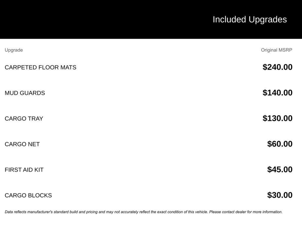The image size is (302, 226).
Task: Click "Please contact dealer for more information"
Action: coord(246,212)
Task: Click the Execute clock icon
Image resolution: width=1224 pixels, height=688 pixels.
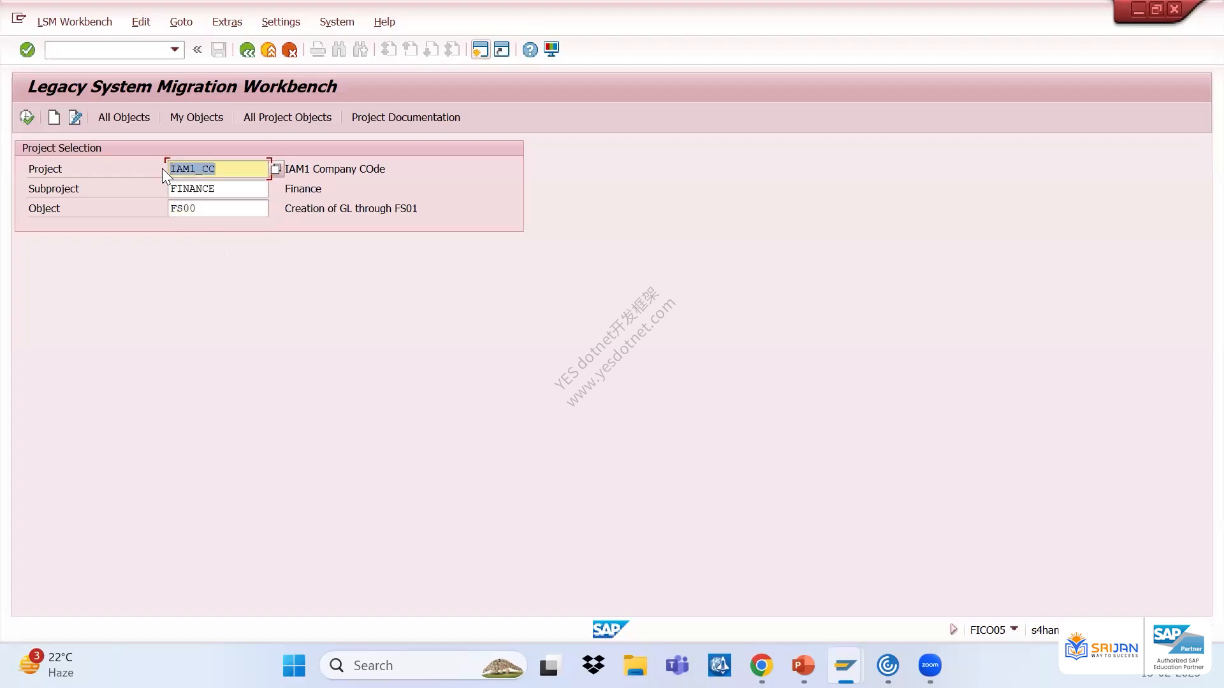Action: [x=27, y=117]
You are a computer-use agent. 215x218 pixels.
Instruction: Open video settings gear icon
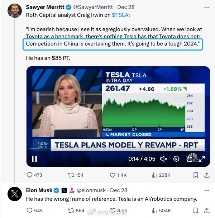[176, 159]
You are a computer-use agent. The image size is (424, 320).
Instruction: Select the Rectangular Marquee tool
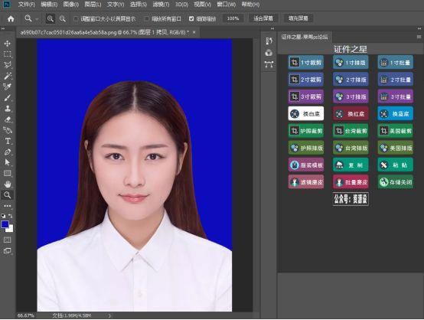(8, 54)
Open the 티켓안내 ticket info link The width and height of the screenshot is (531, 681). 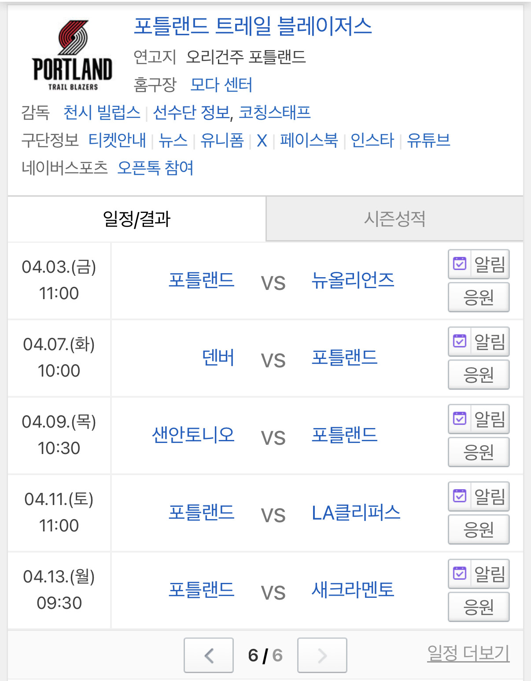[x=117, y=141]

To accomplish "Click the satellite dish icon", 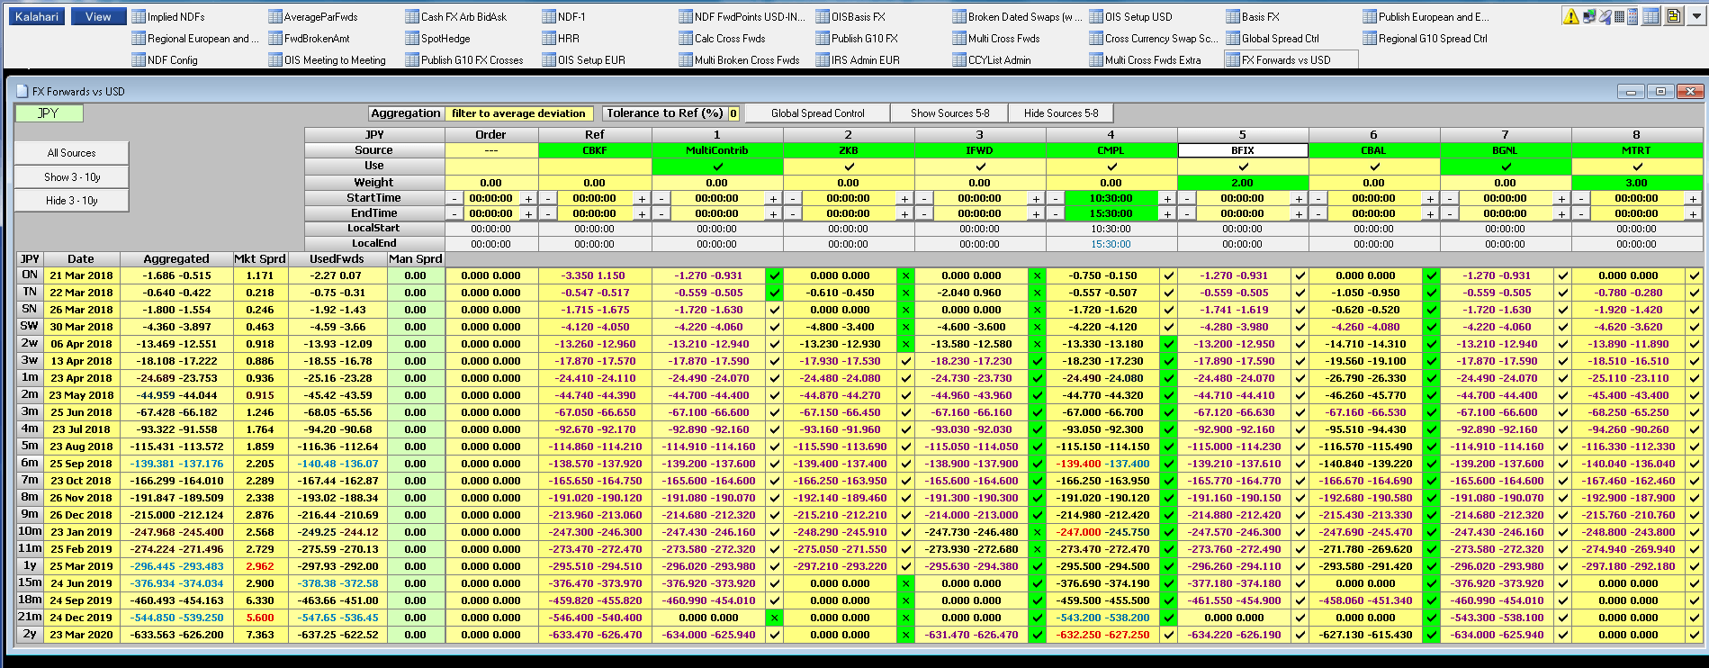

----------------

About this task – I need every line from the material that contains the word "computer".

Completed exercise –
You are a computer-use agent. 215x218 pixels.
You are a computer-use agent. The image size is (424, 320).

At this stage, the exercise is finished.